“Pensioni d’oro, la destra vuole salvarle”, Rosaria Amato su Repubblica

di Redazione Blitz
Pubblicato il 29 Novembre 2013 13:34 | Ultimo aggiornamento: 29 Novembre 2013 13:39
pensioni d'oro

Pensioni d’oro

ROMA- Le pensioni d’oro e l’attacco contro la costituzione e la decenza portato dal Governo Letta/Alfano alle pensini più alte costituisce un brillante esempio di come la sinistra voglia scientemente regalare voti alla destra.

Migliaia di elettori che in passato hanno votato Pci, Ds e Pd ora sono sul piede di guerra e si apprestano a spostare i loro voti anche sull’odiato Berlusconi, se verrà da lì uno spiraglio che consenta la restituzione del maltolto.

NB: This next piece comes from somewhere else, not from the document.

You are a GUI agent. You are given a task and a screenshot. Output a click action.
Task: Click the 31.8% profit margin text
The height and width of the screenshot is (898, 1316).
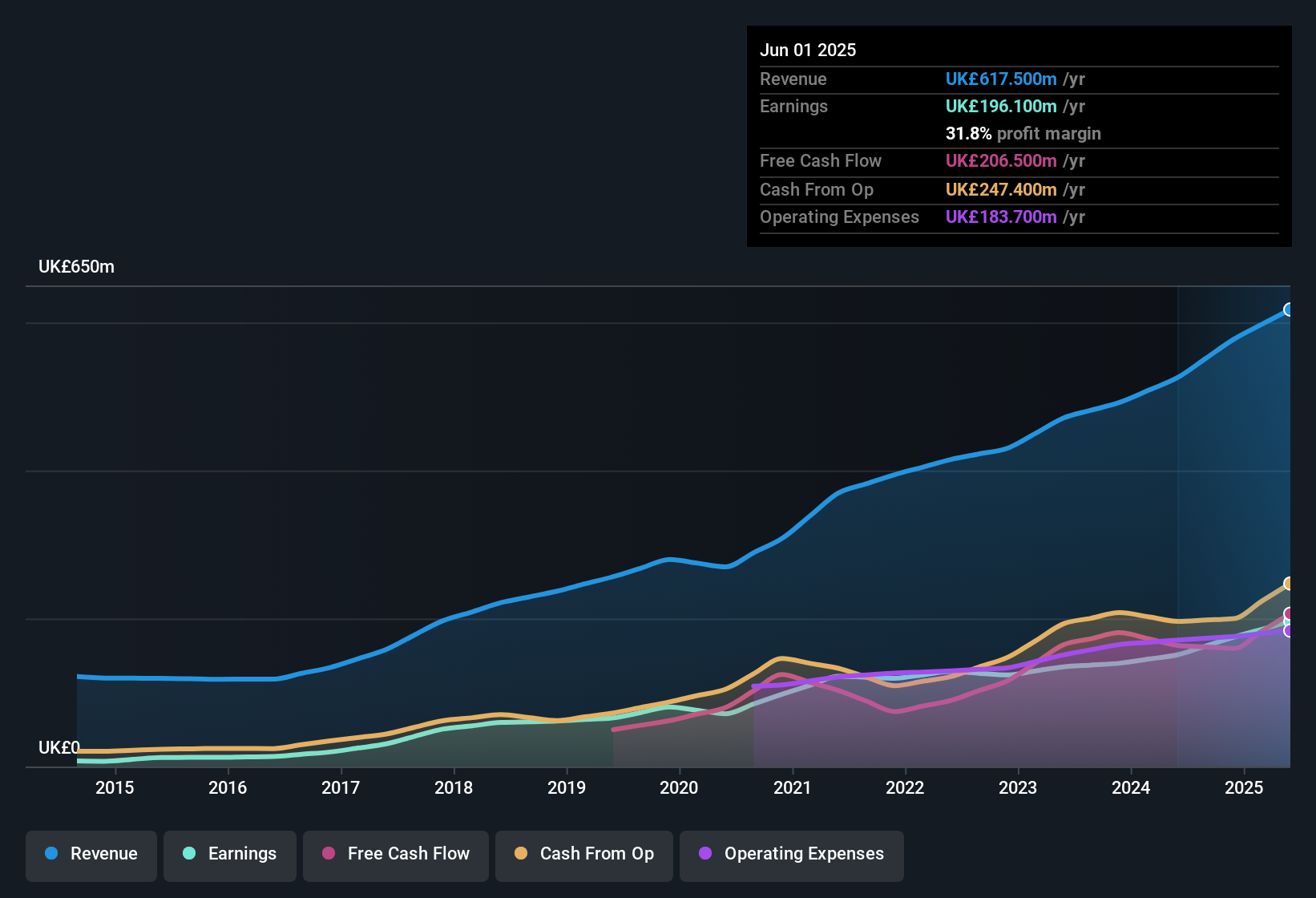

Come scrive Rosaria Amato su Repubblica sotto il titolo “Pensioni d’oro, la destra vuole salvarle”

Non verrà ridiscussa punto per punto, ma sicuramente la legge di Stabilità alla Camera potrebbe subire modifiche consistenti su molti aspetti, dal cuneo fiscale alle misure sociali. A mettere le mani avanti sono stati in molti già ieri, a poche ore dal sì del Senato, a cominciare dai ministri e dagli esponenti del Nuovo centrodestra, che hanno contestato l’entità del taglio sulle “pensioni d’oro”(«a nostro giudizio è eccessivo, spero che alla Camera si possa rimediare», ha detto l’ex relatore alla manovra Antonio D’Alì). Più aspra la contestazione del capogruppo di FI-Pdl alla Camera, Renato Brunetta, che ha definito la norma una «vendetta contro i presunti ricchi», un esproprio condotto al fine «di dare soldi agli assistiti per professione». Diametralmente opposta la posizione dei deputati del Movimento 5 Stelle in Commissione Lavoro, che in una nota stigmatizzano «il ridicolo taglietto delle pensioni d’oro» (…)

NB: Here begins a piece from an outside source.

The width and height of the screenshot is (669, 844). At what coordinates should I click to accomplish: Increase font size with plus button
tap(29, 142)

Il ministro delle Politiche Agricole Nunzia De Girolamo ha annunciato «una riforma strutturale sulla tassazione per gli immobili agricoli che verrà trattata in sede di conversione della legge di Stabilità alla Camera », assicurando che potrebbe essere finanziata con 108 milioni di euro «reperiti attraverso tagli e risparmi» nel bilancio del suo stesso ministero. Sempre sul fronte governo, il ministro dello Sviluppo Economico Flavio Zanonato si dichiara «assolutamente contrario» all’emendamento alla legge di Stabilità sul «capacity payment per le centrali termoelettriche». Contrarissimo a questa norma, che taglia gli incentivi per le rinnovabili, distribuendo parte delle risorse alle centrali alimentate da fonti fossili e ferme per la crisi, anche il ministro dell’Ambiente Andrea Orlando. La lista delle modifiche prospettate potrebbe essere molto lunga: si parla di un ampliamento delle norme sul sostegno e l’inclusione attiva delle persone in difficoltà economica, di modifiche alla Tobin tax e di una possibile “Google tax”, fino a tante misure di interesse più circoscritto. Gli emendamenti alla legge di Stabilità possono essere presentati entro il 5. Poi, dal 10, si entrerà nel vivo.